# When Do The Robins Return To Your Area?



## Mizzkitt (Feb 28, 2018)

I was surprised to see them back here in Southern Ontario yesterday. Seems early for the last day of February. Hope this is a sign of early spring.

Who else has them back from migration?


----------



## Camper6 (Feb 28, 2018)

Mizzkitt said:


> I was surprised to see them back here in Southern Ontario yesterday. Seems early for the last day of February. Hope this is a sign of early spring.
> 
> Who else has them back from migration?



In flocks?  Usually April.  However there are robins that overwinter now.  You see them in the middle of winter.

They live on crab apples when worms are not available.


----------



## hollydolly (Feb 28, 2018)

We have Robins all year round. In summer when my o/h is working in the garden they sit on the handle of his shovel waiting for him to dig up worms... It's snowing heavily here currently and I opened the back door and there was 2 sitting on the lawn edging, they looked lovely, the red breast  against the snow but they were gone before I could grab my camera.. I did get a picture last month, I'll see if I can find it..


----------



## Aunt Bea (Feb 28, 2018)




----------



## James (Feb 28, 2018)

Mizzkitt said:


> I was surprised to see them back here in Southern Ontario yesterday. Seems early for the last day of February. Hope this is a sign of early spring.
> 
> Who else has them back from migration?



I've been looking but I haven't seen any yet.  Usually the latter part of March or early April depending on how crappy the last part of the winter is.  All of our snow is gone and its been pretty mild the last few days but a snowstorm is supposed to hit here Thursday night.


----------



## Ruth n Jersey (Feb 28, 2018)

Years back they arrived in April but in the last few years they have come early. We saw one about two weeks ago. I don't think they fly as far south as they use to.


----------



## Don M. (Feb 28, 2018)

Robins and Cardinals returned here in early February.  We've had a fairly mild Winter, with little snow, so I guess the birds feel it's time to return.  They are a pretty accurate indicator of future weather patterns.


----------



## Falcon (Feb 28, 2018)

They are rarely  seen here.   Maybe we're just a resting spot on their way  north.


----------



## Camper6 (Feb 28, 2018)

Last year we had huge flocks in the spring.  They were on open fields hunting for worms.

Then they were gone.

At one time they were on the lawns all the time. 

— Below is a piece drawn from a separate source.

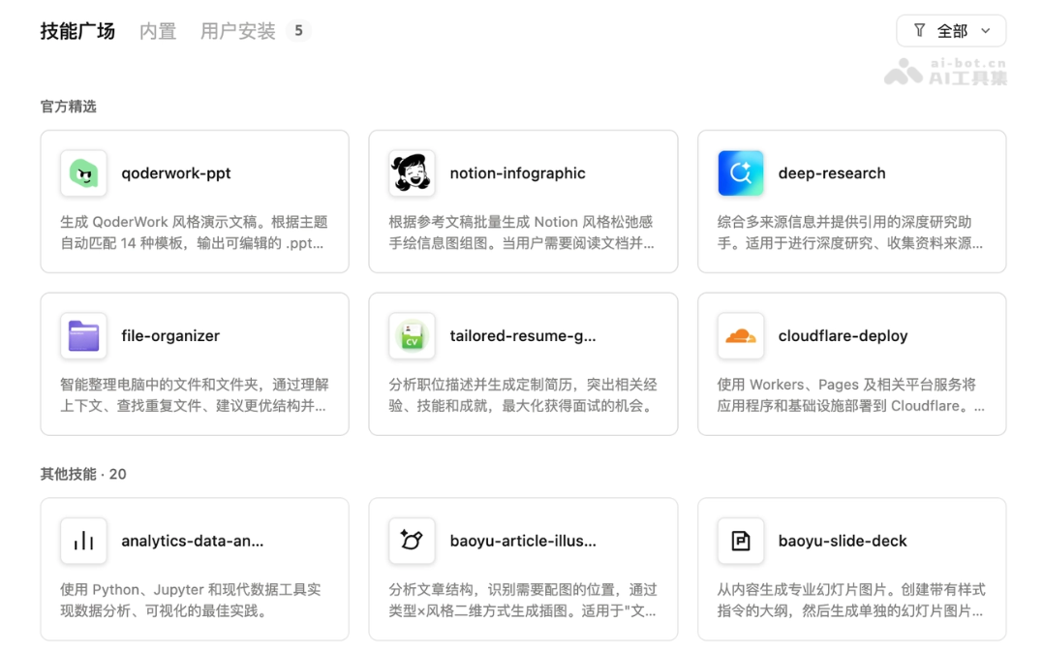Click the tailored-resume generator CV icon
Image resolution: width=1043 pixels, height=654 pixels.
pyautogui.click(x=412, y=335)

Now there are seagulls hustling the worms instead.


----------



## Mizzkitt (Mar 1, 2018)

The red winged blackbirds came back yesterday and the grackles too.


----------



## oldman (Mar 1, 2018)

Cardinals are here all winter. We had a "flock" of robins in our back yard the week of Christmas, but I believe they are the ones that stick around all winter. We have been seeing robins regularly for about a month now. I hope, too, that this is a sign of an early spring.


----------



## Camper6 (Mar 1, 2018)

The key to any birds or animals hanging around instead of migrating is the access to food.

I guess they case the area for trees to feed on .

A lot of birds now use the city dumps.  We have eagles now that we never used to see.

The claim with storks that it was global warming.  The research found it was easier to use the city dump than flying 2000 miles to Africa.


----------



## hollydolly (Mar 1, 2018)

Here are some pics I took just yesterday in the garden...


 ....


----------